J’aimerais bien que quelqu’un fasse un petit effort quantitatif et essaye (ne serait-ce que par curiosité) de répondre à la question que j’ai posée 🙂
Plus précisément, pourriez vous me donner les valeurs des paramètres suivants vers la fin du XXIe siecle dans deux cas extrêmes :
a) votre scénario “cauchemar”
b) le scenario le meilleur que vous pensiez atteindre
les paramètres étant :
1) consommation énergétique par habitant en tep/hab/an (valeur actuelle environ 1,5)
2) consommation fossile par habitant en tep/hab/an
(valeur actuelle environ 1,3)
3) PIB par hab/an
(Valeur actuelle environ 10000$/an)
4) Température moyenne du globe (ou variation par rapport à la température préindustrielle).
ça fait juste 8 nombres à évaluer .. ça permettrait de préciser un peu ce qu’on considère au juste comme « rêve » ou « cauchemar »….

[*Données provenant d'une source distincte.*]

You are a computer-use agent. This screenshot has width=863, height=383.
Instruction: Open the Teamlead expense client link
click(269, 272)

Une autre publication digne d’intérêt !
http://contreinfo.info/article.php3?id_article=3090
Merci pour votre réponse.
Je me pose néanmoins la question:
Si nous, européens, diminuons notre consommation(car forcés à cela par une taxe), et en perdant de ce fait notre compétitivité permise par le pétrole relativement pas cher, nous diminuerons de ce fait la tension sur les prix internationaux, permettant ainsi à de nouveaux consommateurs d’y avoir accès, de telle manière que la totalité du pétrole extractible sera de toute façon vendu et consommé; la quantité de CO2 ne variera pas d’un iota à mon avis.
Bien sur on peut considérer que c’est une « bonne action » envers ceux qui pour le moment n’ont pas accès à cette énergie… dans ce cas il faut le dire, et ne pas dire « ca va faire baisser la consommation mondiale et donc éviter le réchauffement » .. ca ne me paraîtrait cohérent que si tous les peuples payaient une taxe qui aboutirait dans une « caisse commune » (onusienne ?) : on en est loin et c’est une utopie qui n’a quasiment aucune chance de se réaliser.

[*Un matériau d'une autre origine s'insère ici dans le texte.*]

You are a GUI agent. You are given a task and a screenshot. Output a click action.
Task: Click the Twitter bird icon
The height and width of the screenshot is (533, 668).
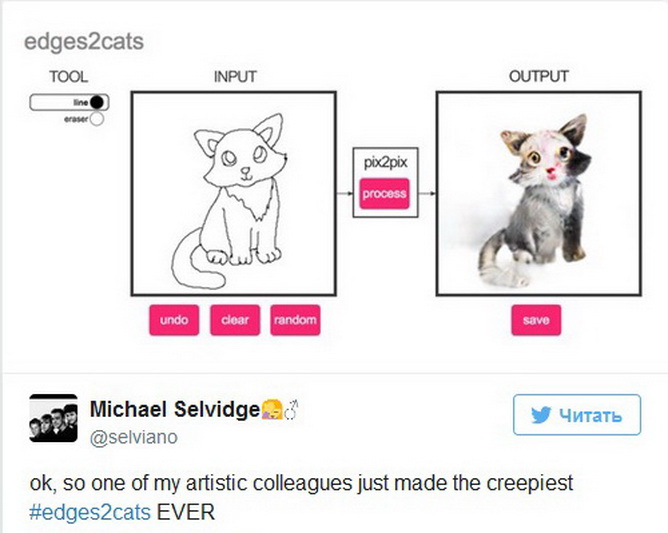pos(542,415)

Est ce qu’une étude existe, pour la France, qui compare les avantages d’une taxe (qui diminuera notre consommation et donc nos importation) aux effet négatifs en termes du prix d’exportation de nos productions et donc de notre compétitivité internationale, en tenant compte des effets secondaires (chômage, traitement social, etc)?
Cordialement
Merci
@Sophie
La société des nations ne fonctionne pas seulement comme un marché; le fait que les pays développés diminuent leur consommation, en sus de faire baisser le prix du pétrole, a un effet « exemplaire » sur les pays émergents et même si le prix diminue, ils seront éthiquement poussés à se modérer du fait de l’exemplarité.
Ce n’est pas de l’angélisme, c’est comme ça à mon avis que les relations internationales fonctionne.
C’est du simple bon sens que les gros mangeurs de hier commencent à se rationner avant de demander des efforts aux mangeurs d’aujourd’hui.
Il eut fallu lire le papier de l’Académie jusqu’au bout, justement il est ambigu car il se contredit d’une ligne à l’autre. L’hypothèse du RCA n’est absolument pas sûre du tout et le débat reste ouvert.